Update the items below by replacing every "Where should I click to" with "Where do I click to", leaving everything else unchanged.

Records
= = =

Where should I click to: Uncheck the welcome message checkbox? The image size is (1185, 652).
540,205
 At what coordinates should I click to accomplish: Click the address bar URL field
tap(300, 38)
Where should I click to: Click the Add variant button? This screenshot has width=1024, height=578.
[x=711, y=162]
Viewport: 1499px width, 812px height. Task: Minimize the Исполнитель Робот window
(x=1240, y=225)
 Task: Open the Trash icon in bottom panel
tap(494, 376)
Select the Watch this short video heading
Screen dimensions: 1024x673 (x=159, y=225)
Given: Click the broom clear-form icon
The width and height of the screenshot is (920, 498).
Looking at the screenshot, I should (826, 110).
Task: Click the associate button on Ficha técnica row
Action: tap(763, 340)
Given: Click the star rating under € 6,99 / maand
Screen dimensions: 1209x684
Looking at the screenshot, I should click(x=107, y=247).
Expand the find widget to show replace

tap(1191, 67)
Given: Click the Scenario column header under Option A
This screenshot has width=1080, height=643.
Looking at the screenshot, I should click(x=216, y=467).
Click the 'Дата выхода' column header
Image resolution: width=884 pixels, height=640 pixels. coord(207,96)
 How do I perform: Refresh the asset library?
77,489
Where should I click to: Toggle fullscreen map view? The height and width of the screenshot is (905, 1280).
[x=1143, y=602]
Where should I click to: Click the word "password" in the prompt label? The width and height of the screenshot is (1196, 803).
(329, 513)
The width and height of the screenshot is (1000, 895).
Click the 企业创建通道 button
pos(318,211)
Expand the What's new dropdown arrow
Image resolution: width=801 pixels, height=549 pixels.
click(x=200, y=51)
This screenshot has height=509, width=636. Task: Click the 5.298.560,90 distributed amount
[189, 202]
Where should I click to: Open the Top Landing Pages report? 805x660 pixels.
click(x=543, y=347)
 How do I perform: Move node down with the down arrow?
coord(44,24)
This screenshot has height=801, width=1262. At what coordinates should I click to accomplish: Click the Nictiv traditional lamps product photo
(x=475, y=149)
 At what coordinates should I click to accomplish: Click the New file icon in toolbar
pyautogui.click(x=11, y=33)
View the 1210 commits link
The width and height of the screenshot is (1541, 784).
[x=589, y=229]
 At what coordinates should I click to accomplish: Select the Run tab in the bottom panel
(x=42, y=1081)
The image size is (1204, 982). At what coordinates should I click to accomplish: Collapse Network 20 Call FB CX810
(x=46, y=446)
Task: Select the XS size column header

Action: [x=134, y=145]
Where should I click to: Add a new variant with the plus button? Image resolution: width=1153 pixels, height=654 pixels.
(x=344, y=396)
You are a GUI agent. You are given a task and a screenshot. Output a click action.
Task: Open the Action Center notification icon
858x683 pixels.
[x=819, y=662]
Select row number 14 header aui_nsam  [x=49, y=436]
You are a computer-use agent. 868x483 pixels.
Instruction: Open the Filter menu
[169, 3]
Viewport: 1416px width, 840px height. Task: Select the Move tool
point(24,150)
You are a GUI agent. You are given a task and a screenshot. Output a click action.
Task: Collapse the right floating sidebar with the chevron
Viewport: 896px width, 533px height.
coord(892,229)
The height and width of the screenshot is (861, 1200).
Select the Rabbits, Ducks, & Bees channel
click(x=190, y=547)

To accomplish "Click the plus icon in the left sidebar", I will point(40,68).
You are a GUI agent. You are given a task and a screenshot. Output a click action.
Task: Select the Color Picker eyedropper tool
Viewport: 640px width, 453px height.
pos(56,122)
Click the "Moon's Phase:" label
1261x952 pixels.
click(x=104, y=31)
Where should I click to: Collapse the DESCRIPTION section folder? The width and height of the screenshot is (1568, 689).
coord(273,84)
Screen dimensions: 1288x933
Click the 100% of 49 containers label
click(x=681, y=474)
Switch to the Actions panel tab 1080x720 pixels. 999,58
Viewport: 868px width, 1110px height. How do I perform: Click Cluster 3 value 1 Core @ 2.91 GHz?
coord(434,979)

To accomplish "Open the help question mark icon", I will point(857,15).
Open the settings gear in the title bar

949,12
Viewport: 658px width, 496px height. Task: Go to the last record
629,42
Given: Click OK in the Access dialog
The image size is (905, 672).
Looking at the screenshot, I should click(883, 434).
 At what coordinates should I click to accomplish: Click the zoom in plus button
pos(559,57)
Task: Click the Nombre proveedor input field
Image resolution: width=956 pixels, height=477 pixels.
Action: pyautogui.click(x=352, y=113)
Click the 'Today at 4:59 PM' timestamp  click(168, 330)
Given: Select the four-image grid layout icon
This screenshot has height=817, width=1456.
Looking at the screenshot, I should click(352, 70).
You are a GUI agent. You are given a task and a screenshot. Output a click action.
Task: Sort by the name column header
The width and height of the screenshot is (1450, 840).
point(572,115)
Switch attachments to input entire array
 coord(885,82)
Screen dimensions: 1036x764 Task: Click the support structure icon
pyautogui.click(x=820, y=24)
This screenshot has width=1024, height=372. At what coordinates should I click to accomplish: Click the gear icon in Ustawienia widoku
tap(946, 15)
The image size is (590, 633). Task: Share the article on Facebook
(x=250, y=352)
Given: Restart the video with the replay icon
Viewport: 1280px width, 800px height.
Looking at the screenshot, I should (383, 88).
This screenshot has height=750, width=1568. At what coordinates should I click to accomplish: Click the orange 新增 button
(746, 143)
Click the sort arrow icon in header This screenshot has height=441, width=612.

= = =

- **Exercise solution**
Where do I click to: Uncheck the welcome message checkbox? The image size is (1185, 652).
540,205
 At what coordinates should I click to accomplish: Click the address bar URL field
tap(300, 38)
Where do I click to: Click the Add variant button? This screenshot has width=1024, height=578.
[x=711, y=162]
Viewport: 1499px width, 812px height. Task: Minimize the Исполнитель Робот window
(x=1240, y=225)
 Task: Open the Trash icon in bottom panel
tap(494, 376)
Select the Watch this short video heading
Screen dimensions: 1024x673 (x=159, y=225)
Given: Click the broom clear-form icon
The width and height of the screenshot is (920, 498).
Looking at the screenshot, I should (826, 110).
Task: Click the associate button on Ficha técnica row
Action: tap(763, 340)
Given: Click the star rating under € 6,99 / maand
Screen dimensions: 1209x684
Looking at the screenshot, I should click(x=107, y=247).
Expand the find widget to show replace

tap(1191, 67)
Given: Click the Scenario column header under Option A
This screenshot has width=1080, height=643.
Looking at the screenshot, I should click(x=216, y=467).
Click the 'Дата выхода' column header
Image resolution: width=884 pixels, height=640 pixels. coord(207,96)
 How do I perform: Refresh the asset library?
77,489
Where do I click to: Toggle fullscreen map view? The height and width of the screenshot is (905, 1280).
[x=1143, y=602]
Where do I click to: Click the word "password" in the prompt label? The width and height of the screenshot is (1196, 803).
(329, 513)
The width and height of the screenshot is (1000, 895).
Click the 企业创建通道 button
pos(318,211)
Expand the What's new dropdown arrow
Image resolution: width=801 pixels, height=549 pixels.
click(x=200, y=51)
This screenshot has height=509, width=636. Task: Click the 5.298.560,90 distributed amount
[189, 202]
Where do I click to: Open the Top Landing Pages report? 805x660 pixels.
click(x=543, y=347)
 How do I perform: Move node down with the down arrow?
coord(44,24)
This screenshot has height=801, width=1262. At what coordinates should I click to accomplish: Click the Nictiv traditional lamps product photo
(x=475, y=149)
 At what coordinates should I click to accomplish: Click the New file icon in toolbar
pyautogui.click(x=11, y=33)
View the 1210 commits link
The width and height of the screenshot is (1541, 784).
[x=589, y=229]
 At what coordinates should I click to accomplish: Select the Run tab in the bottom panel
(x=42, y=1081)
The image size is (1204, 982). At what coordinates should I click to accomplish: Collapse Network 20 Call FB CX810
(x=46, y=446)
Task: Select the XS size column header

Action: [x=134, y=145]
Where do I click to: Add a new variant with the plus button? Image resolution: width=1153 pixels, height=654 pixels.
(x=344, y=396)
You are a GUI agent. You are given a task and a screenshot. Output a click action.
Task: Open the Action Center notification icon
858x683 pixels.
[x=819, y=662]
Select row number 14 header aui_nsam  [x=49, y=436]
You are a computer-use agent. 868x483 pixels.
Instruction: Open the Filter menu
[169, 3]
Viewport: 1416px width, 840px height. Task: Select the Move tool
point(24,150)
You are a GUI agent. You are given a task and a screenshot. Output a click action.
Task: Collapse the right floating sidebar with the chevron
Viewport: 896px width, 533px height.
coord(892,229)
The height and width of the screenshot is (861, 1200).
Select the Rabbits, Ducks, & Bees channel
click(x=190, y=547)

To accomplish "Click the plus icon in the left sidebar", I will point(40,68).
You are a GUI agent. You are given a task and a screenshot. Output a click action.
Task: Select the Color Picker eyedropper tool
Viewport: 640px width, 453px height.
pos(56,122)
Click the "Moon's Phase:" label
1261x952 pixels.
click(x=104, y=31)
Where do I click to: Collapse the DESCRIPTION section folder? The width and height of the screenshot is (1568, 689).
coord(273,84)
Screen dimensions: 1288x933
Click the 100% of 49 containers label
click(x=681, y=474)
Switch to the Actions panel tab 1080x720 pixels. 999,58
Viewport: 868px width, 1110px height. How do I perform: Click Cluster 3 value 1 Core @ 2.91 GHz?
coord(434,979)

To accomplish "Open the help question mark icon", I will point(857,15).
Open the settings gear in the title bar

949,12
Viewport: 658px width, 496px height. Task: Go to the last record
629,42
Given: Click OK in the Access dialog
The image size is (905, 672).
Looking at the screenshot, I should click(883, 434).
 At what coordinates should I click to accomplish: Click the zoom in plus button
pos(559,57)
Task: Click the Nombre proveedor input field
Image resolution: width=956 pixels, height=477 pixels.
Action: pyautogui.click(x=352, y=113)
Click the 'Today at 4:59 PM' timestamp  click(168, 330)
Given: Select the four-image grid layout icon
This screenshot has height=817, width=1456.
Looking at the screenshot, I should click(352, 70).
You are a GUI agent. You are given a task and a screenshot. Output a click action.
Task: Sort by the name column header
The width and height of the screenshot is (1450, 840).
point(572,115)
Switch attachments to input entire array
 coord(885,82)
Screen dimensions: 1036x764 Task: Click the support structure icon
pyautogui.click(x=820, y=24)
This screenshot has width=1024, height=372. At what coordinates should I click to accomplish: Click the gear icon in Ustawienia widoku
tap(946, 15)
The image size is (590, 633). Task: Share the article on Facebook
(x=250, y=352)
Given: Restart the video with the replay icon
Viewport: 1280px width, 800px height.
Looking at the screenshot, I should (383, 88).
This screenshot has height=750, width=1568. At what coordinates should I click to accomplish: Click the orange 新增 button
(746, 143)
Click the sort arrow icon in header This screenshot has height=441, width=612.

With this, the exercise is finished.